Ha detto Cesar Meneghetti che, quando ha incontrato le persone dette disabili dei laboratori fu colpito dal loro “essere verità”, cioè il loro essere se stessi senza le pose e le maschere sociali a cui siamo tutti abituati. Questa verità vibra nelle sue “sculture invisibili”, le sue video-interviste fatte di parole.
Il poeta Allen Ginsberg diceva che per scrivere bene il trucco è dire la verità, “parlare alla tua Musa come con gli amici, o con te stesso”. Aveva poco più di vent’anni quando fu ricoverato in manicomio. Lì conobbe un altro poeta, Carl Salomon, afflitto dagli elettroshock: “Ci interrogavamo sul senso della realtà dei dottori, se per noi fosse giusto, o se fossimo più nel giusto noi”, raccontava Ginsberg.

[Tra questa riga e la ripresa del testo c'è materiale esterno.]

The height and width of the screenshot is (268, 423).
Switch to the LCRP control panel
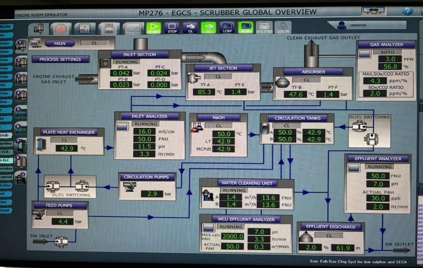[227, 28]
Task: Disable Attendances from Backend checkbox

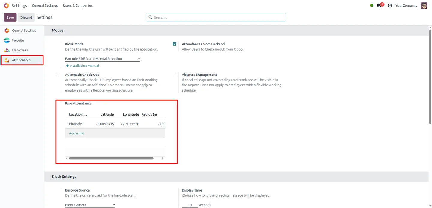Action: point(174,44)
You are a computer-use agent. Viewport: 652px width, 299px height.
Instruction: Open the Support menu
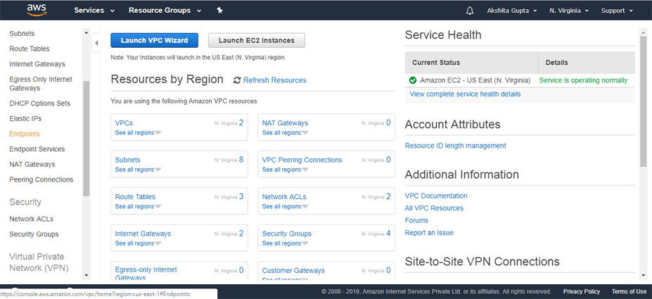(x=617, y=11)
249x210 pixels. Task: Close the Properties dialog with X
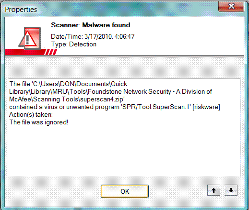(231, 7)
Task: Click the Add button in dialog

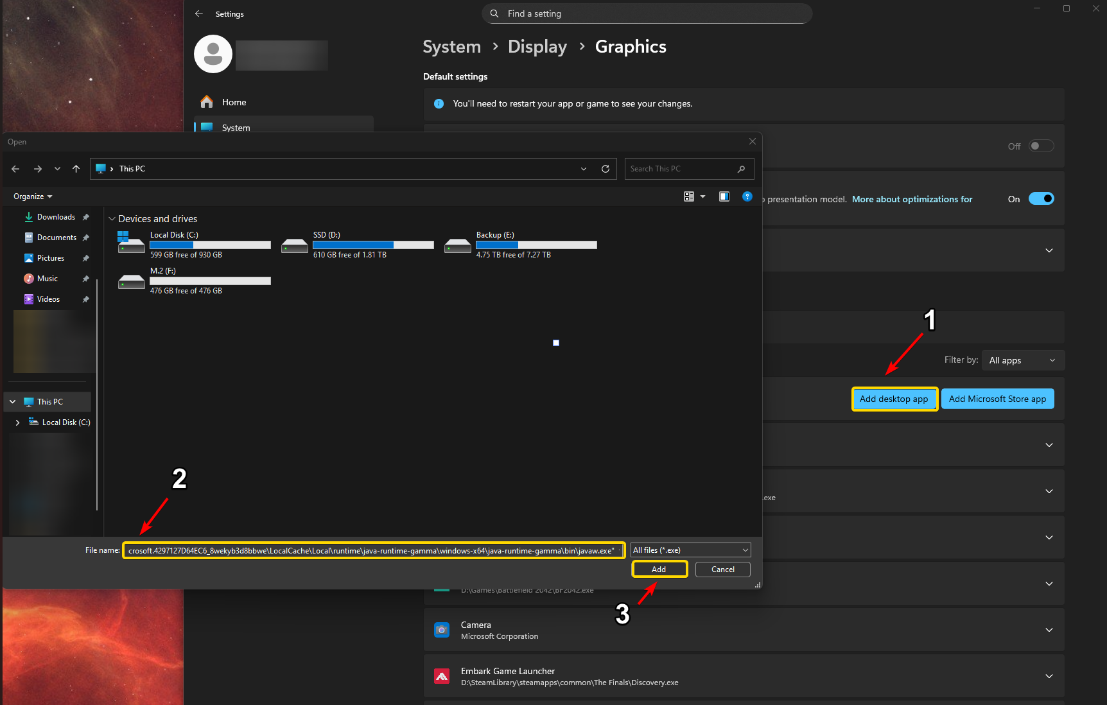Action: tap(659, 570)
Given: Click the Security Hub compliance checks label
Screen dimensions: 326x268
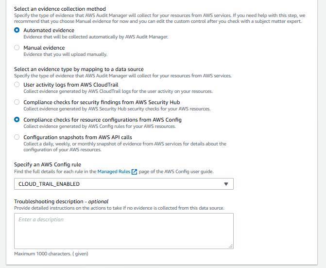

Un’interrogazione che era il cuore degli anni Settanta che portarono alla Legge Basaglia e alla chiusura dei manicomi. Fu in quegli anni che lessi Allen Ginsberg. La domanda adesso è: quando abbiamo cessato di porci queste domande, di interrogarci sul senso della realtà, sulla pluralità dei sensi di realtà? Quanti sono i sensi possibili?
Non si tratta solo di dare + senso, come un plus-valore semantico che si espande o, come scriveva ancora Ginsberg, “allargare l’area della coscienza” (dell’arte, del raccontabile, dell’umano); ma di dare più sensi, una pluralità numerica di sensi di realtà, di forme di vita, di storie…
“Che dici, ce ne andiamo? Torniamo in città?”
“Sì, appena troviamo l’uscita”.
[i] James Hillman, Politica della bellezza, Bergamo, Moretti&Vitali, 1999
[i] Intervista contenuta in Per grazia ricevuta, documentario Italia 2004, 37’, regia di Raul Garzia.
[ii] Cfr. Bruno MUNARI, Design e comunicazione visiva (Laterza 1968). Cfr. anche B. SEBASTE, Il libro dei maestri. Porte senza porta rewind, Bologna, Luca Sossella editore 2009 (1° ediz. Feltrinelli 1997).